Irak: le bilan de l'attentat à Bagdad s'alourdit à 250 morts

C'est le pire attentat perpétré par l'État Islamique et également le pire jamais commis dans le pays. L'Irak pleure encore ses morts dont le chiffre ne cesse d'augmenter.
06 juil. 2016, 16:08
/ Màj. le 06 juil. 2016 à 16:25
Des analyses ADN serontt nécessaires pour identifier près de 150 corps qui ont été brûlés dans l'explosion.

L'attentat perpétré dimanche dans un quartier animé de Bagdad par le groupe djihadiste Etat islamique (EI) a fait au moins 250 morts, selon un nouveau bilan établi mercredi. Il s'agit de l'une des pires attaques du genre jamais perpétrée dans le pays.

La ministre irakienne de la Santé Adila Hammoud a fait état de 250 tués et 200 blessés. Un un officier de la police et un responsable du ministère de l'Intérieur ont donné un bilan encore plus lourd de cet attentat.

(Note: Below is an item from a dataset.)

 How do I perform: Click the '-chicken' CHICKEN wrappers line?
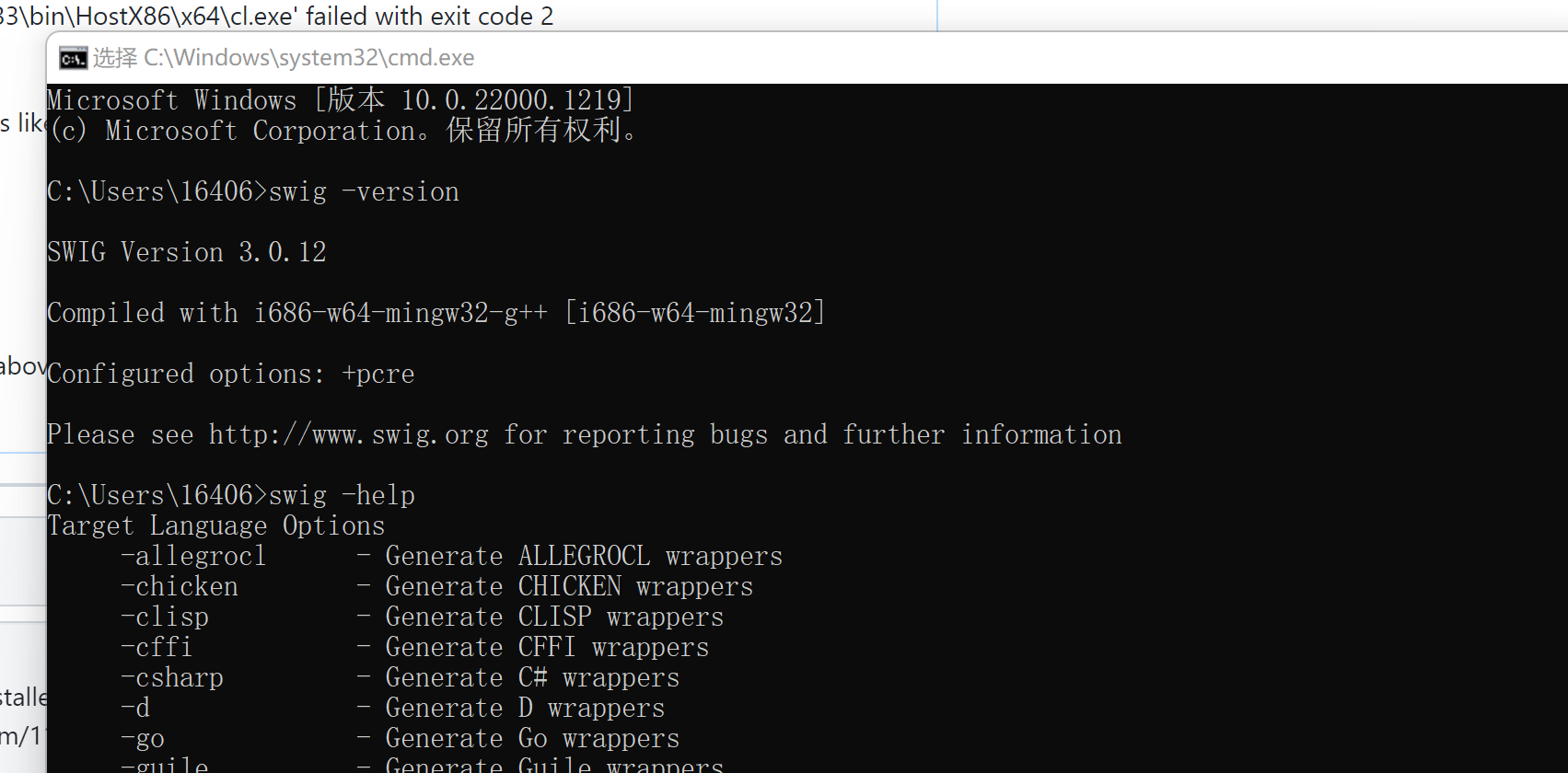pyautogui.click(x=180, y=585)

Mme Hammoud a précisé que des analyses ADN seraient nécessaires pour identifier près de 150 corps qui ont été brûlés dans l'explosion. Ce processus devrait prendre de 15 à 45 jours, selon la ministre.

L'attentat a été mené à l'aide d'un véhicule piégé qui a explosé dans une rue bondée de Karrada, un quartier commerçant majoritairement chiite, très fréquenté avant les fêtes de la fin du mois de jeûne du ramadan. Il a été revendiqué par l'EI, chassé une semaine plus tôt de son bastion de Fallouja, à l'ouest de Bagdad.

 

 

"Est-ce vraiment ça, l'Aïd?"

Trois jours après le drame, des milliers de bougies étaient allumées en hommage aux victimes. De nombreuses personnes ont participé mercredi à la première prière du matin sur les lieux mêmes de l'attentat.

Habituellement joyeuse, la fête de l'Aïd el-Fitr a débuté sur une note sombre. "Cette tragédie qui nous arrive, les jeunes qui meurent... est-ce vraiment ça, l'Aïd?", s'interroge un passant, Mohammed Al Sultan.

 

 

Depuis la chute du régime de Saddam Hussein, renversé en 2003 après l'invasion américaine, l'Irak est en proie à l'instabilité politique et sécuritaire. Les crises gouvernementales se multiplient et les attentats continuent d'endeuiller le pays.

L'EI s'est emparé en 2014 de larges pans du territoire irakien, mais a depuis perdu du terrain au profit des forces gouvernementales. Celles-ci sont soutenues par les frappes de la coalition internationale sous commandement américain.